The contribution of each individual LHP variable to the trends in annual LHP days is assessed in a two-step process. First, at each grid point, an “eligible day” is defined to be a 1200–1200 UTC day that has one 3-hourly time step with MUCAPE ≥ 400 J kg−1 and Shear6 ≥ 14 m s−1, which is required in order for the LHP > 0. As with LHP days, we calculate the trend of annual eligible days using the Theil-Sen estimator. Second, for each LHP variable, we determine a subset of eligible days, which we call “component days”, above a spatially-varying threshold (except below a threshold for THKHGZ). The threshold is determined by calculating the 25th percentile of the variable for all LHP days at a grid point. This percentile is chosen to be consistent with the definition of an LHP day. The more frequently a variable exceeds its threshold (except below its threshold for THKHGZ), the more the variable contributes to increasing the number of LHP days. At each grid point, the annual component days are divided by the annual eligible days to calculate the relative frequency of component days. The relative frequency of component days is then renormalized by multiplying by the 1979–2017 mean number of annual eligible days. The trend for each renormalized component days is computed using the Theil-Sen estimator.

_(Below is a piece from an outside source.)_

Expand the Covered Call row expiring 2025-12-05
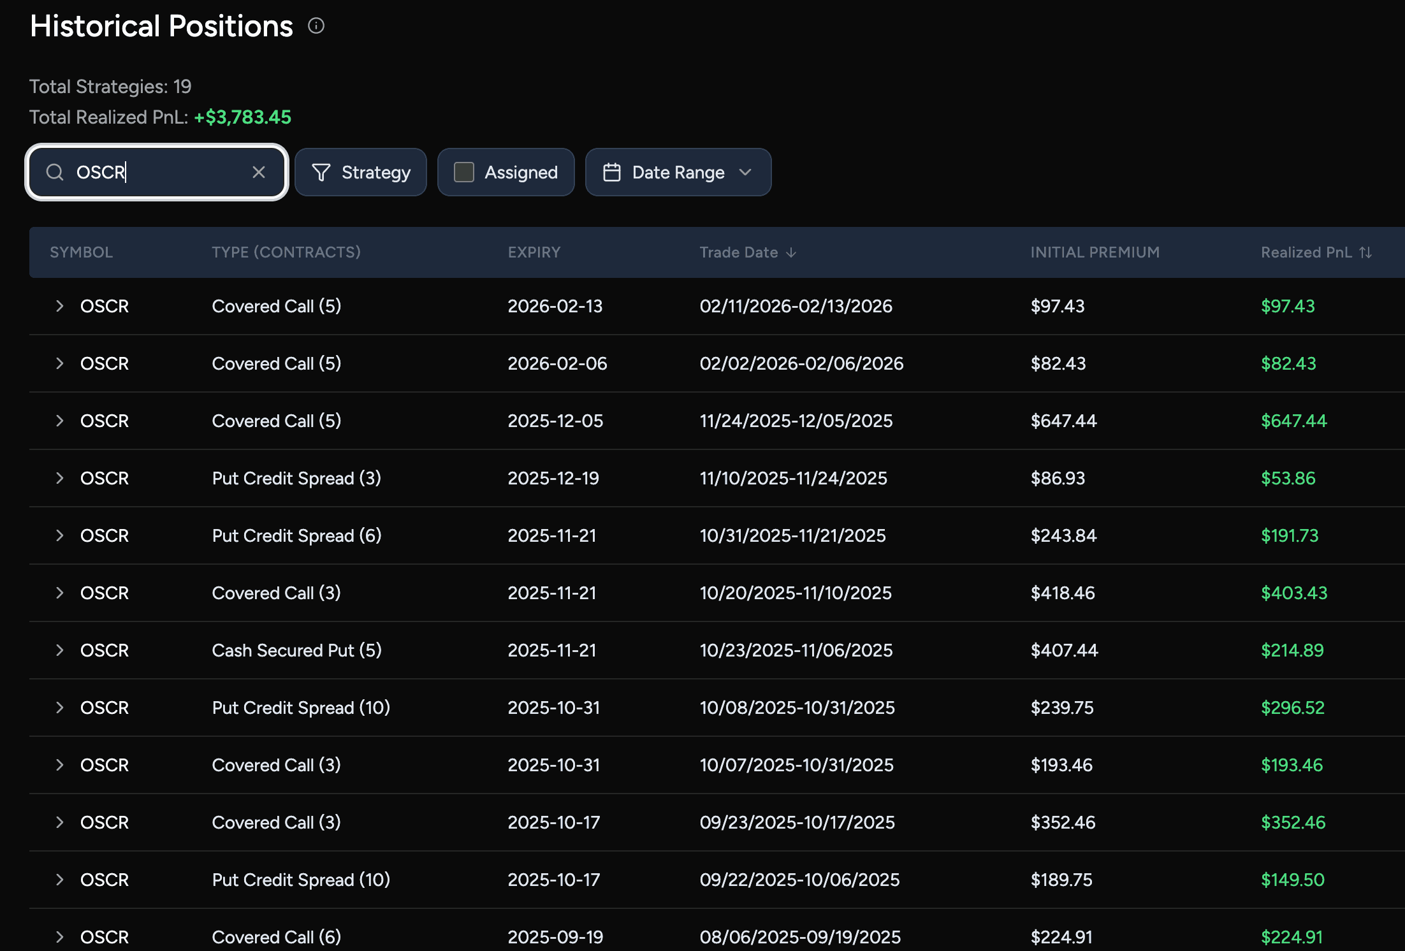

This two-step process controls for trends in annual eligible days, such that one can more fairly compare the components. For example, the annual component days of an LHP variable may appear to have a positive trend if the annual number of eligible days is increasing, simply due to more days having the prerequisite MUCAPE and Shear6, not because of any trend in the climatology of said LHP variable. After transforming to the renormalized component days, a significant, nonzero trend implies that changes in the component days cannot be explained by changes in the eligible days.